Yonatan Zunger — the head of infrastructure for Google’s Assistant team — confirmed that this is considered a “known issue.” He said that while he can’t talk about specific plans or timelines, his team is “definitely aware” of it and “want[s] to resolve it stat.”
Oops. So, what is this glaring flaw that JR Raphael uncovered? Google Home’s that ship Friday will be tied to a single user account. On the surface, this doesn’t seem like such a bad thing. It does when you go beneath the surface just a little bit.
Everyone Has Access to the Account Owner’s Information
A big selling point for Google Home is that it integrates with your other Google activity which for many people includes calendar, mail, YouTube and more. The idea that Google Assistant can serve you through the Home device, mobile apps and even natively within your smartphone is appealing to many users. Google can then serve as a smart assistant that is always with you, knows you and is always ready to help. If you set up your Google Home to connect your accounts and capture full utility from the device, it means everyone within speaking range can also access this information. That may not be ideal.
What if you have guests? Do you want them or your children to ask Google to read your emails to them? What if your kids like a YouTube channel that you do not? Do you know that their use of Google Home to access YouTube will influence the service’s suggestion algorithm for you? What if your are a physician and there is private health information in an email to you and anyone in your household can access it. That would be a clear HIPPA violation. This account access flaw brings up many questions related to privacy and simple convenience. It is surprising that Google missed this given that Amazon’s Alexa enables account switching.
The more perplexing realization is that Google actually has account switching, but limited it to music subscriptions. Why stop there? You can, of course, turn off access to your personalized Google services, but that undercuts a key selling feature of the product.
Suggestion: Account Switching and Incognito Usage
Google Chrome already knows how to address these issues. It enables users to change accounts for a personalized experience. It also enables them to access a private experience through incognito browsing. Both are needed features for home-based personal voice assistants.
Consider at minimum that in many households multiple adults would like the opportunity to use Google Home for personalized services such as email, calendar, traffic and other things that are person-specific. Account switching is a must unless the expectation is that it is just a device for home automation and entertainment. If it is a true personalized voice assistant that is placed in a multi-user setting, the software must account for it.
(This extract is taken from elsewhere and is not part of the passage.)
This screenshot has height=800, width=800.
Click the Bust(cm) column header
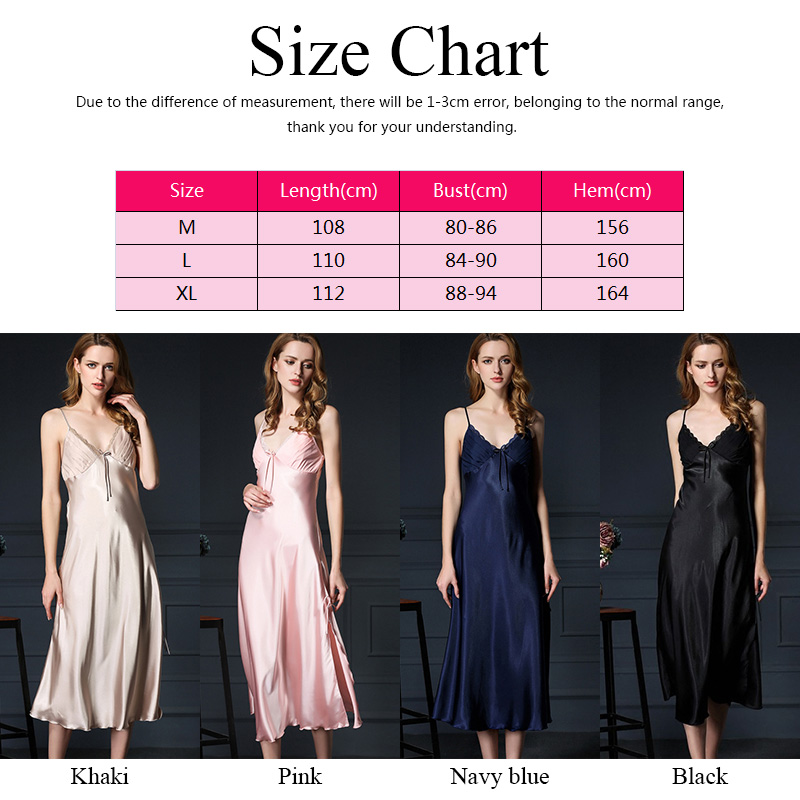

The other suggestion that I’d also like Amazon pick up is the concept of an incognito user. Today, Amazon’s Alexa enables you to switch accounts, but anyone can do it. Alexa enables me to switch to my wife’s account and vice versa. That isn’t a problem in our household, but if we have guests it may be preferable to have an incognito status and a pin to switch between accounts. Alexa has far less personal information, so this isn’t an issue for most users. However, Google’s main selling point is personalization based on how much information it has on users already. It only makes sense for them to lead on this topic.
Kudos to JR Raphael for writing about this issue and getting it out in the open. Multi-user home based voice assistants are going to be commonplace soon, but there is still a user experience learning curve today for device manufacturers. I suspect this one will be addressed quickly.